Hello everyone! Today is going to be a fun one since how often do we get to see a cool new deck that’s both fun and powerful in Standard? Definitely pretty rare nowadays, but with the help of the community, anything is possible!
Just a few days ago, I was poring over decklists for my Top Three Off Meta Decks of the Week article, and while there were a lot of really good ones this week (more I’ll definitely have to cover), this cool Azorius/Lite Bant Reanimator deck kept popping up in the 5-0 queues. For my off meta article, I’m generally happy to see one 5-0 as long as the deck looks reasonable, but when I saw it 3+ times within the same week, clearly the creator had something good cooking. So of course, I have to cover it as the deck looked sweet, but I wasn’t content with just talking about it, I wanted to see how far the archetype could be taken. The base list is below, and if you want a breakdown of the list, you can head over to the Off Meta Decks article!
So first off, what did I like about this deck? Obviously, it was built towards a slower metagame in mind as it did well to overpower midrange decks! While Grixis was always a bit scary to face due to their high amount of interaction, other midrange strategies like Mono White or Mardu felt significantly more helpless against the deck once you got going. Furthermore, I do like how single-minded the deck construction is. We are playing a reanimator deck – we want to put a big permanent in the graveyard and cheat it back into play. That’s how the deck will win every time. Was this consistent? Yeah, relatively anyway! With twelve draw spells that allow you to pitch cards, seven reanimator effects, and eight huge bombs to bring back, the deck could enact that plan very consistently.
So what did I not like about the deck? While I liked how focused the deck was, the biggest issue is that it was way too focused. Your deck only had the reanimation plan that will come down, at its fastest, turn five. Whatever the opponent is doing before then you have absolutely no way to stop. Facing aggro? You’re probably getting beaten to death. Facing midrange, but they curved out? Good luck. Deck doesn’t do too much? Then you’ll probably win! Being focused is fine, but I didn’t like the solitaire nature of the deck. This could be remedied in the sideboard, but then the sideboard felt way too focused on playing answers for creatures when that could just be split up amongst the main deck!

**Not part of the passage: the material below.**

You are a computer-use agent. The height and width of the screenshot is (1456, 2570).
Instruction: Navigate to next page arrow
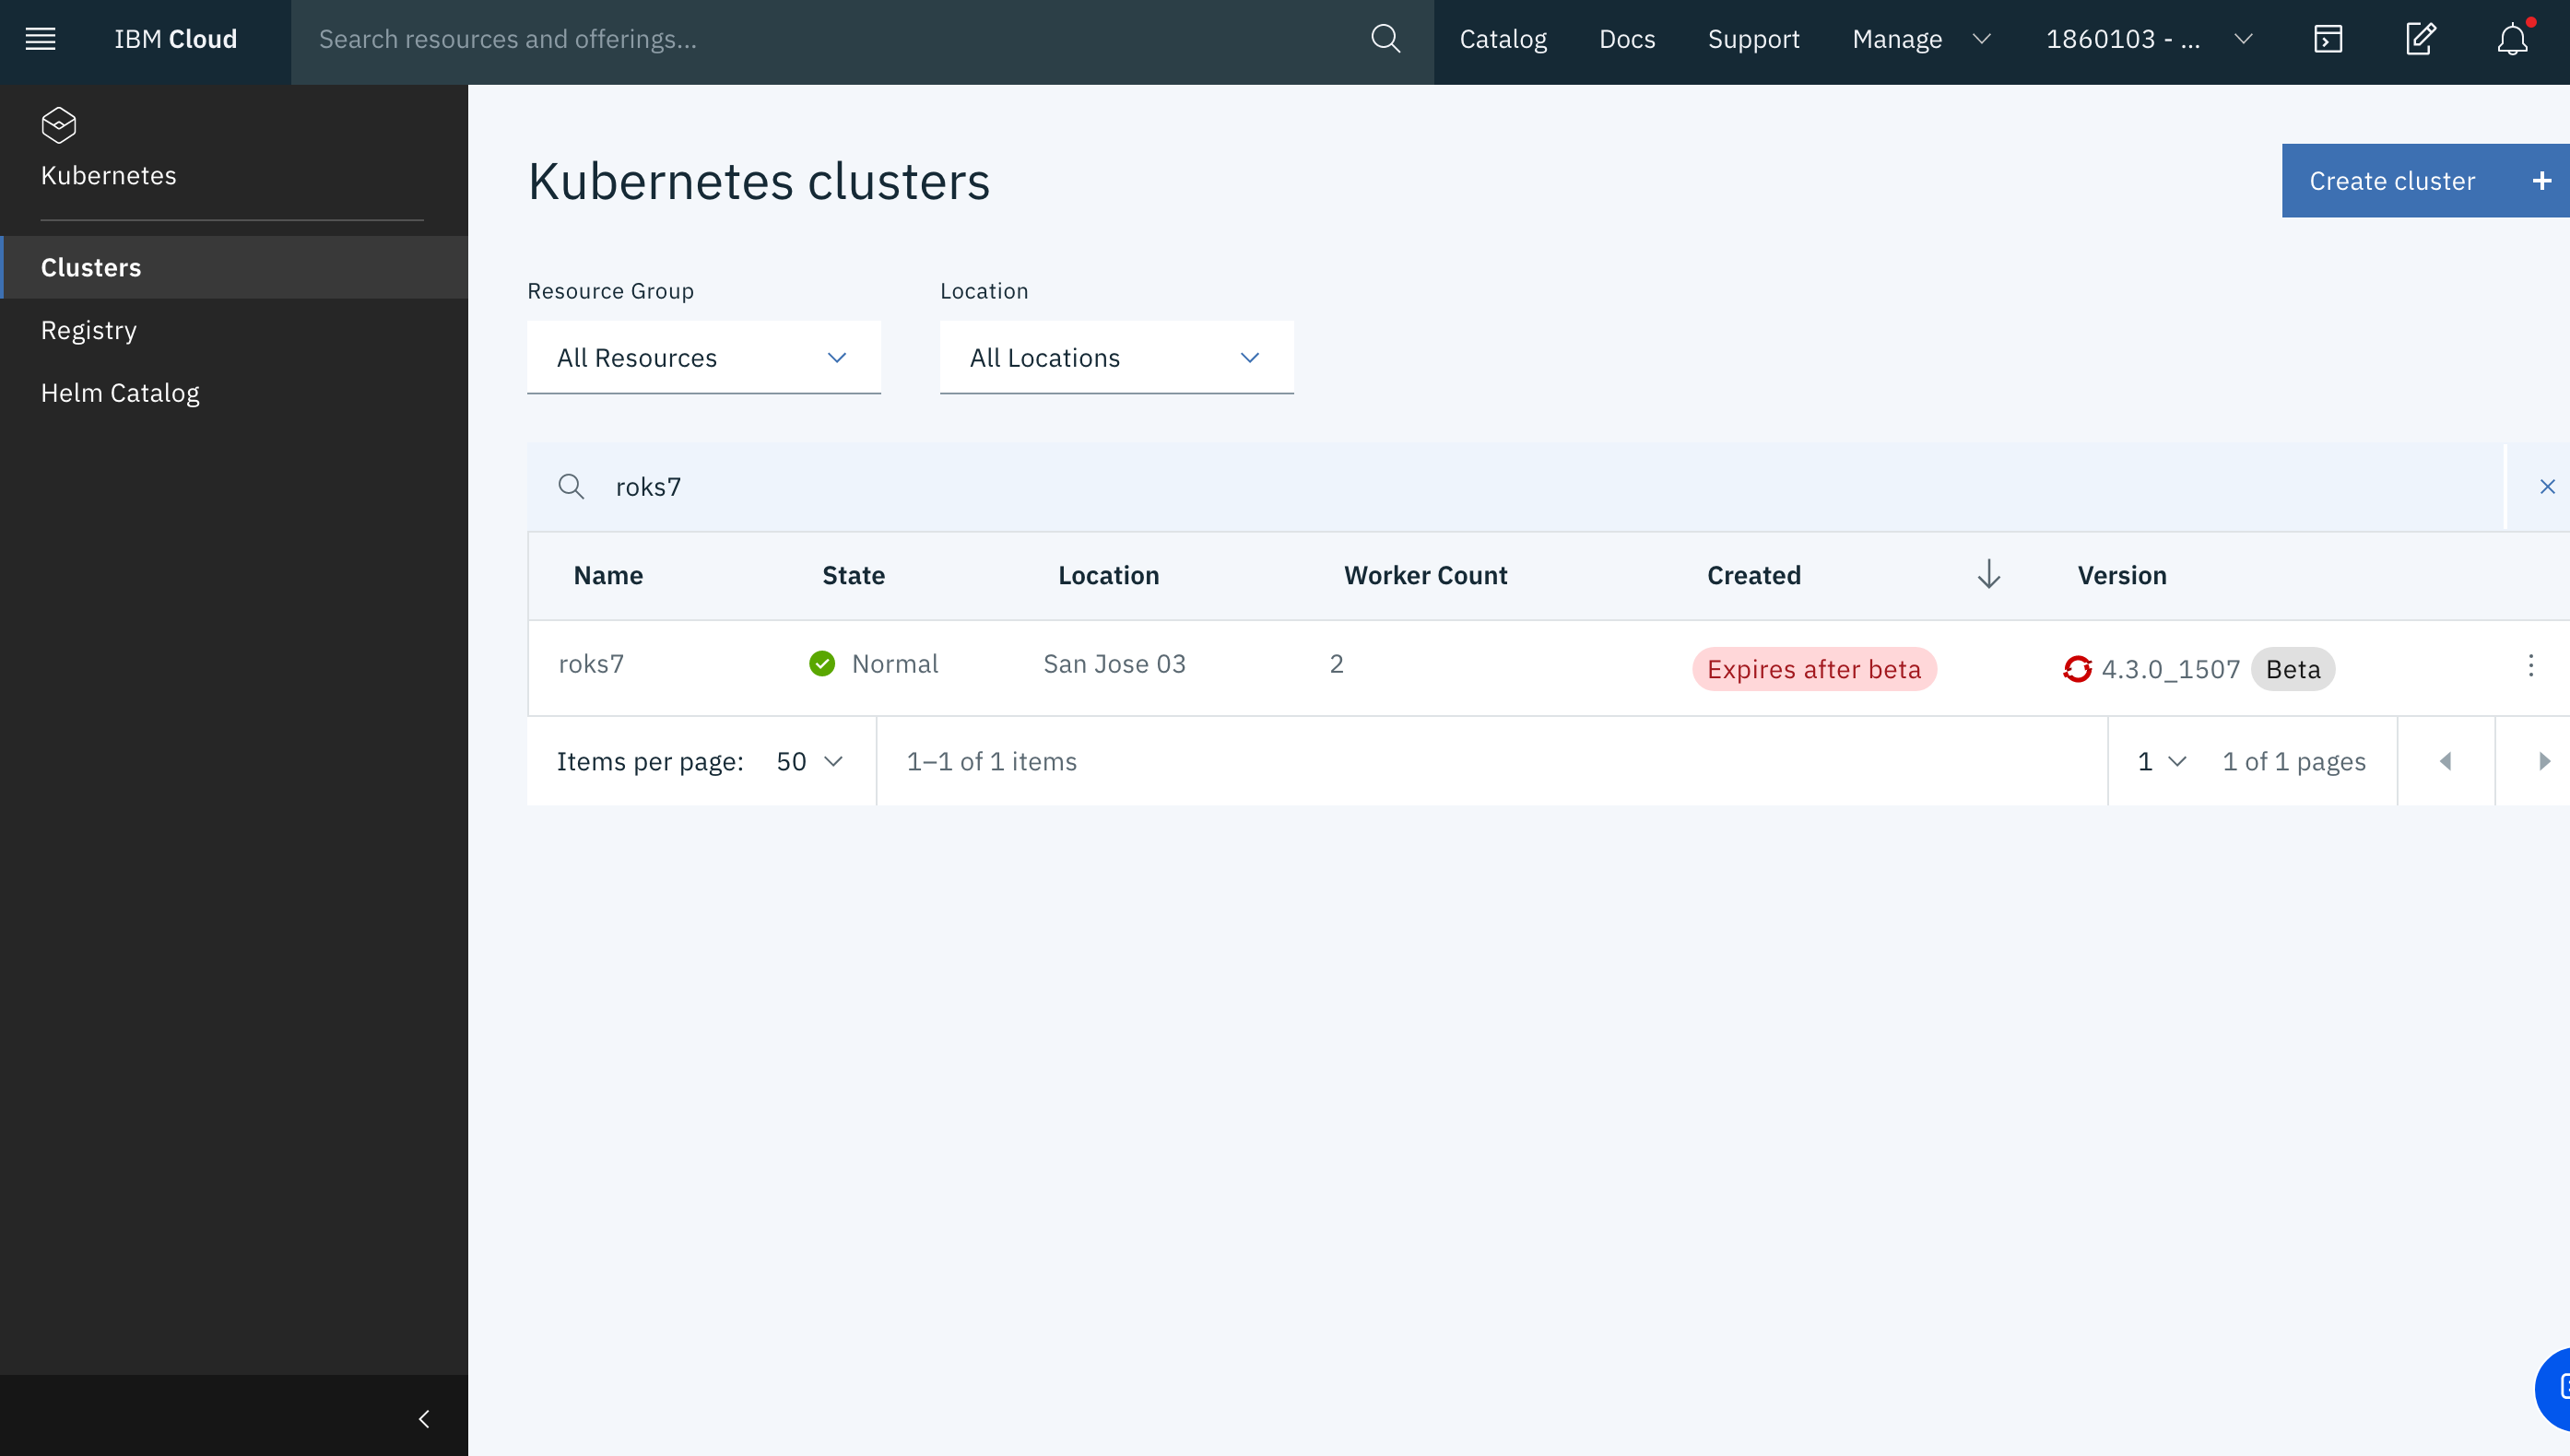2545,760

Furthermore, while Titan of Industry is a great card, the Green splash felt mostly unnecessary. Herd Migration was not particularly good, and again, while Titan was great, you had to make your mana not great to make it work. When I’m playing any deck with an Invoke in it, I like having as few lands as possible that don’t work for that Invoke. In the Bant version, we had five, which isn’t crazy, but is more than I would like.
Lastly, in the same vein as Herd Migration, there were just some cards not pulling their weight. The Mightstone and Weakstone was great with Urza or when I had a Portal to Phyrexia in hand, but pretty underwhelming otherwise. One with the Multiverse could be nuts, but was contingent on you having something else in hand or on the top of your library to make it at all reasonable. If you didn’t have anything in your hand and your library isn’t kind to you, the card does nothing where a Portal to Phyrexia could still win you the game.
So overall, I like the focused nature of the deck, but it was too focused as we needed interaction. We could nix the Green and some of the top end in general as it felt unnecessary. Lastly, and kind of a culmination of everything I said here, the curve felt too high in general, so I wanted to lower that if possible. So where did I end up?
After a few iterations, I came to this list and have been extremely happy with it so far. Since I went over many of the card choices in the off meta article, I think it’ll be more helpful going over the new choices!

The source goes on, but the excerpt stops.